### [TEXT EXCERPT]
Thursday, March 22, 2012

In a funk

Do you ever wake up feeling like a freight train hit you? Thats how I woke up yesterday. The day before yesterday I read about being a friend of God. Being God's friend means being honest to him, talking to him about everything, valuing what he values and making friendship with him the absolute priority in life.

Ha. Thats a perfect follow up day.... feeling like a freight train rolled over you. I woke up grumpy and feeling disorderly. Then that lovely thought of wanting what God wants came to mind. Joyful always, without complaining, loving others as yourself, obedience over sacrifice but still sacrifice out of love... suddenly friendship with God seemed very inconvenient and something I wanted to put off until I felt better.

Today I feel guilt. Guilt that I have this beautiful home to live in, parents who raised me to value and practice kindness, warm cups of coffee... endless warm cups of coffee, cupboards filled with food... not necessary food but extra food, free education, endless opportunities for nursing jobs, travel opportunities, full tummy, etc, etc, etc.

Why God? Why do I get all of this? And what is my place in this world? Is it guilt from Satan or is it conviction? What can I do? Can I live here without guilt with all of the above material blessings while people starve, people are illiterate, kids don't have mom and dad's that love them, people don't even know the name Jesus, people don't have God's word in their language, people don't know what clean water is, people don't know how to clean their homes and children sleep ontop of each other on rags....

Guilt? or Conviction?

Monday, March 12, 2012

As Easy as 1-2-3

Today my assignment was to choose a verse out of Psalm 1 and read the entire verse several times, stopping after each word to write down my thoughts.

I chose Psalm 1:2-3

But they delight in the Law of the Lord, meditating on it day and night. They are like trees planted along the riverbank bearing fruit each season. Their leaves never wither, and they prosper in all they do.

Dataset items
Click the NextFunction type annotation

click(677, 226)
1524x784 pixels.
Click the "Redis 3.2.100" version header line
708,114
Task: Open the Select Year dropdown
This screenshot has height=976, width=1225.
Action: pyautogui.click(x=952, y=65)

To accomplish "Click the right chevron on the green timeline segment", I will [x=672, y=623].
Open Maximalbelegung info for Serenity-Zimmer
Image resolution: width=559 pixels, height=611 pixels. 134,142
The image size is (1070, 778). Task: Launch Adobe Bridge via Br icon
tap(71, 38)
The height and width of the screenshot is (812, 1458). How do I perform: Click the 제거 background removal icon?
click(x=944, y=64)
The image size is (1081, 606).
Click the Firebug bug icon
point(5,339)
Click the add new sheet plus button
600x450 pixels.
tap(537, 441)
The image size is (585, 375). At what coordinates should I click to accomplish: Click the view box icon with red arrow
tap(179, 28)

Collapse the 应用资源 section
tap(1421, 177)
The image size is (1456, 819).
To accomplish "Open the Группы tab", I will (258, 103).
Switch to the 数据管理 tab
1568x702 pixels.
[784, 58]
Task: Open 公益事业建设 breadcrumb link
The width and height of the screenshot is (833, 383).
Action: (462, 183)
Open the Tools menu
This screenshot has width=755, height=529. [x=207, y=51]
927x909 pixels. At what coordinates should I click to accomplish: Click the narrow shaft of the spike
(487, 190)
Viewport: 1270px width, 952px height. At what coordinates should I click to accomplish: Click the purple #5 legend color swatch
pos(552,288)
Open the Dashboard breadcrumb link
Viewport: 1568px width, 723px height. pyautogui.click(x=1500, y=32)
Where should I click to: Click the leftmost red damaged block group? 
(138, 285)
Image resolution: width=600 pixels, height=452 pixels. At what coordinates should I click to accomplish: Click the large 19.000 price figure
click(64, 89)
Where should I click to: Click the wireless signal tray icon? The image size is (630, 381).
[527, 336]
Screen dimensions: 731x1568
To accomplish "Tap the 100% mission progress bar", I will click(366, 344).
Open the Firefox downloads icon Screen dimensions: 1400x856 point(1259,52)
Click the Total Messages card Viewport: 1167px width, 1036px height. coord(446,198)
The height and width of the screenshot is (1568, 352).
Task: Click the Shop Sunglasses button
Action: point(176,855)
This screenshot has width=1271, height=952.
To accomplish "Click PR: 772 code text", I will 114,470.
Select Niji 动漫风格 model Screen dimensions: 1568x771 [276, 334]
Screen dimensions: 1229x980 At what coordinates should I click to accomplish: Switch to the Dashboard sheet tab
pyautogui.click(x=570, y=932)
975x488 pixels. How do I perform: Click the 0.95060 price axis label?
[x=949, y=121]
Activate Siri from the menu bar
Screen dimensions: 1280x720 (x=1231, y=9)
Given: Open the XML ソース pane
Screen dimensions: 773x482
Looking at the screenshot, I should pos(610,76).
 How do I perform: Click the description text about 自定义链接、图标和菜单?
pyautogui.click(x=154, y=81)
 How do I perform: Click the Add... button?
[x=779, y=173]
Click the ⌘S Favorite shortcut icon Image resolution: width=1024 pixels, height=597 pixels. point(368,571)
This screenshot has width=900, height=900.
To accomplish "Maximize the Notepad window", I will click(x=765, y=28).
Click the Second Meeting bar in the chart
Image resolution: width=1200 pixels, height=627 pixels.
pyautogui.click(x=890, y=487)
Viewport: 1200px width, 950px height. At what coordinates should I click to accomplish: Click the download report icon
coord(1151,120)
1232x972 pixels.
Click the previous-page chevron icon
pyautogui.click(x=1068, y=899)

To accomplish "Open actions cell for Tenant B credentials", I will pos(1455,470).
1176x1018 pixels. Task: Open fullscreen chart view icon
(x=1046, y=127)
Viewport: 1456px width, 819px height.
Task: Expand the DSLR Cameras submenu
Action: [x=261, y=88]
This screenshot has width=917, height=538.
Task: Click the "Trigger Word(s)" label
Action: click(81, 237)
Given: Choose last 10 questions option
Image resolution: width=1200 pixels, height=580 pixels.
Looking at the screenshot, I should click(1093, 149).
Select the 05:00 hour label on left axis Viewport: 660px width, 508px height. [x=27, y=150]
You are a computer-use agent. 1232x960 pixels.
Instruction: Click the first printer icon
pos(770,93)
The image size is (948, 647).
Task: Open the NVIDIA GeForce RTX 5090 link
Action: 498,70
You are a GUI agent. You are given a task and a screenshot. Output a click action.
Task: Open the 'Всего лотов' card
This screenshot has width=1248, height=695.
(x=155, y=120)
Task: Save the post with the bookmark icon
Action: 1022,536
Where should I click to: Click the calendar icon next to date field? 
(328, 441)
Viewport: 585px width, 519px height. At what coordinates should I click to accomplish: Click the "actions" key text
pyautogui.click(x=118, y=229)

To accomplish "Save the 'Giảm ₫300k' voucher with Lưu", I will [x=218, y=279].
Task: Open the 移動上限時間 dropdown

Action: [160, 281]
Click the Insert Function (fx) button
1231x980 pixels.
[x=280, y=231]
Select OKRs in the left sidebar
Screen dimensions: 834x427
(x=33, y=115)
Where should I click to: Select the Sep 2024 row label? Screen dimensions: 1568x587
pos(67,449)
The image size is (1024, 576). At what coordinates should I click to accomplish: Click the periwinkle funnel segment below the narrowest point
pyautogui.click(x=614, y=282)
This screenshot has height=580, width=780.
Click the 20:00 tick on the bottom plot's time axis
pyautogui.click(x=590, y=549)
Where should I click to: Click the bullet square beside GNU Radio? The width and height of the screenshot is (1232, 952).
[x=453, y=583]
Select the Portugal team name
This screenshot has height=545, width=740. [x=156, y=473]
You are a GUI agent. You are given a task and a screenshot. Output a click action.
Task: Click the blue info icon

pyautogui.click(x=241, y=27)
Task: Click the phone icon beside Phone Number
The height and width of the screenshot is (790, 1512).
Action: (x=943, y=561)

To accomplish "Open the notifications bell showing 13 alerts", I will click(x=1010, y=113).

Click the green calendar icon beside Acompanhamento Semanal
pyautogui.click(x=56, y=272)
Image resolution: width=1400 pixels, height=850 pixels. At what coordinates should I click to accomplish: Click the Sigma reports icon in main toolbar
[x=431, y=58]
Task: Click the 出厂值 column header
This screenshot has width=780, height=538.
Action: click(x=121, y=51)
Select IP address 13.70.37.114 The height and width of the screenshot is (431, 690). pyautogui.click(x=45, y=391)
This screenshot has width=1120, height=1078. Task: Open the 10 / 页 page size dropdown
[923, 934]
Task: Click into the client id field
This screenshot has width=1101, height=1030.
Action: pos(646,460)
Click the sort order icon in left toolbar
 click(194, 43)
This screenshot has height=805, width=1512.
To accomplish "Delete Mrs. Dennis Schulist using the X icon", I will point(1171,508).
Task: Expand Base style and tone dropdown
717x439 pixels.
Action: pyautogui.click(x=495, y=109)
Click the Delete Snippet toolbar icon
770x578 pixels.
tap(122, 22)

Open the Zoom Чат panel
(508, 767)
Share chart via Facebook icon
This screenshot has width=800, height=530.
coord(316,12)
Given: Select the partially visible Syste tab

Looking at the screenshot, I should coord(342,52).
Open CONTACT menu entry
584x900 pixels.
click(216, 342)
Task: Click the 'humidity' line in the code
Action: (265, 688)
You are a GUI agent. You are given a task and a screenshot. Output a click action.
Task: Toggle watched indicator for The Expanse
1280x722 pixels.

### [TASK SET]
1. Sum up the blog post in three sentences.
2. In the entries, begin at the line that has "This screenshot has height=805, width=1512." and stop after the line that has "Looking at the screenshot, I should coord(342,52).". Rewrite those lines with "Open" changed to "Show", leaving everything else the same.
The blog post and these entries are unrelated to each other.

### [TASK-BY-TASK OUTPUTS]
1. After reading that being God's friend means being honest with him and valuing what he values, the writer woke up feeling hit by a freight train, and friendship with God suddenly seemed inconvenient. The next day the writer felt guilt over a comfortable home, extra food, free education and other blessings while people starve, lack clean water and have never heard the name Jesus, and asked whether this was guilt from Satan or conviction. In an earlier post, the writer's assignment was to choose a verse from Psalm 1 and reflect on it word by word, and the writer chose Psalm 1:2-3.

2.
This screenshot has height=805, width=1512.
To accomplish "Delete Mrs. Dennis Schulist using the X icon", I will point(1171,508).
Task: Expand Base style and tone dropdown
717x439 pixels.
Action: pyautogui.click(x=495, y=109)
Click the Delete Snippet toolbar icon
770x578 pixels.
tap(122, 22)

Show the Zoom Чат panel
(508, 767)
Share chart via Facebook icon
This screenshot has width=800, height=530.
coord(316,12)
Given: Select the partially visible Syste tab

Looking at the screenshot, I should coord(342,52).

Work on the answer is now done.